Amid reports that a massive earthquake is overdue in some parts of the Himalayas, a section of Indian scientists say no unusual seismic activity or abnormal increase in changes in the earth's surface have been detected in India's northeast.
 
In addition, they pointed out that no two strong earthquakes have come in the Himalayas immediately after one another.
 
Saturday's strong earthquake measuring 7.9 on the Richter Scale has killed thousands and caused widespread destruction in Nepal. The tremors also caused deaths and damages in India besides Tibet.
 
The 2,500-km-long Himalayan arc extending from Kashmir in the northwest to Arunachal Pradesh in the northeast is seismically "very active", experts from the Gandhinagar-based Institute of Seismological Research (ISR) said.
 
The movement of tectonic plates generates stress over time and rocks at the surface break in response. When the strain accumulates, every 150-200 km stretch of the 2,500-km-long Himalayas can be hit by a high magnitude earthquake in 150-200 years.
 
Based on historical data, they say a strong quake was overdue in Uttarakhand or Assam but other indicators have not shown any abnormal spikes.
 
"Statistics and historical earthquake list say that an earthquake of magnitude 8 or above is overdue in Uttarakhand or Assam.
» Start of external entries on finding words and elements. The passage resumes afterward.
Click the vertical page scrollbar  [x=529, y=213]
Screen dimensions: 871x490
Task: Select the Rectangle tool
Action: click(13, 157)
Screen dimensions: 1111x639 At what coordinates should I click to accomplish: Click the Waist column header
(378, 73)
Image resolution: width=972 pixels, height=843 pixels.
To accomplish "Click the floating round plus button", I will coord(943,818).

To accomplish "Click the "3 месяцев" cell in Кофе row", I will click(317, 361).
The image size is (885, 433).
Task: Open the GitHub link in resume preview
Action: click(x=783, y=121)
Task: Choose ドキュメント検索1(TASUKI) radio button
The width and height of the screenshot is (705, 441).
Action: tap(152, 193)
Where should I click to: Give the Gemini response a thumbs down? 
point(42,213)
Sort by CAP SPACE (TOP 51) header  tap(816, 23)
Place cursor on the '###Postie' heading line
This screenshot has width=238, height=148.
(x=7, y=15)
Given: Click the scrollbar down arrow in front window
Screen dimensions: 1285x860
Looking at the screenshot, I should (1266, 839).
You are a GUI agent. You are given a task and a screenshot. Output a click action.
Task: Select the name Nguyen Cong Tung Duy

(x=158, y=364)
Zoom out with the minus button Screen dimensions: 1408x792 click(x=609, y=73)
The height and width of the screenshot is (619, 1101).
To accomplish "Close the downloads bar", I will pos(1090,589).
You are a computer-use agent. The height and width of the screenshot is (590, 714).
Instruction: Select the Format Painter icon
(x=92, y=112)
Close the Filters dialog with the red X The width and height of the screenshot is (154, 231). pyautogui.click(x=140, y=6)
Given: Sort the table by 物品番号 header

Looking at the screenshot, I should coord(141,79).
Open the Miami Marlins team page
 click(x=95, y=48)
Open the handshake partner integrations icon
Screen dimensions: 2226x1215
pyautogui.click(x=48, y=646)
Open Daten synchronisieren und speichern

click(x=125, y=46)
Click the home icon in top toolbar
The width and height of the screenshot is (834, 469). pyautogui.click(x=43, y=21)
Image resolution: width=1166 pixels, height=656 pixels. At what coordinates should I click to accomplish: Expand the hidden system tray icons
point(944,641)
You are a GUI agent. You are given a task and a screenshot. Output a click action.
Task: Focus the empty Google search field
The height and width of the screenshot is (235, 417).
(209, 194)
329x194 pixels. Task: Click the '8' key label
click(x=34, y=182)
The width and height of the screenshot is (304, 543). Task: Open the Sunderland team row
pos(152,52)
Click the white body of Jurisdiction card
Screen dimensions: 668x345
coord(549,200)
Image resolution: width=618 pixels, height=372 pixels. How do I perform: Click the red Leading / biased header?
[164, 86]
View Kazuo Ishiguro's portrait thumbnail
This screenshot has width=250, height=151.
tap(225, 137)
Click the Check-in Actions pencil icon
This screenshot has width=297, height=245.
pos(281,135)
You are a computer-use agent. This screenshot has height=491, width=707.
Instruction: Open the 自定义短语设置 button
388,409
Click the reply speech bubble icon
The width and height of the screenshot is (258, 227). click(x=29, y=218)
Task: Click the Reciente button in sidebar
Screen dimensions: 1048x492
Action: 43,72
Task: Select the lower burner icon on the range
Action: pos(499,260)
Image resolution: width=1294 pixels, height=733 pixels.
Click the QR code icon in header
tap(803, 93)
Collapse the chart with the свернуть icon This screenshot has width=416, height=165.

It is, however, not possible to say that it may happen today or 50 years from now as we neither know where the accumulation of stress has reached the elastic limit nor when," A.P. Singh, scientist, ISR, told IANS.
 
He said: "It is to be mentioned that there is no unusual increase in seismicity and the GPS (Global Positioning System) network spread all over northeast India has not shown any abnormal increase in crustal deformation in recent years. Hence no sign of large earthquake coming is observed."
 
According to the US Geological Survey, crustal deformation refers to the changing earth's surface caused by tectonic forces that are accumulated in the crust and then cause earthquakes.
 
So understanding the details of deformation and its effects on faults is important to figure out which faults are most likely to produce the next earthquake. But Singh said current technology can't help predict when the quakes will strike.
 
"It has been observed in the past that aftershocks are lower in intensity compared to the original shock. Secondly, in Himalaya no two strong earthquakes had come immediately after one another. So, the report that a bigger earthquake may come soon is not scientifically founded," clarified Pallabee Choudhury, another scientist at ISR.
 
There are three thrust belts in the Himalayas and all are seismic in nature.
 
The Nepal quake emerged from the main boundary thrust, said senior scientist Sankar Kumar Nath at the IIT Kharagpur, adding all Himalayan earthquakes are severe.
 
"If you look at the Himalayas, we have had large earthquakes and greatest of the great earthquakes are still possible. Whenever there is an earthquake, it generates a slip of about several meters. This is due to a large magnitude (around 8). The Himalayas has the potential to generate a 9 magnitude earthquake," Nath said.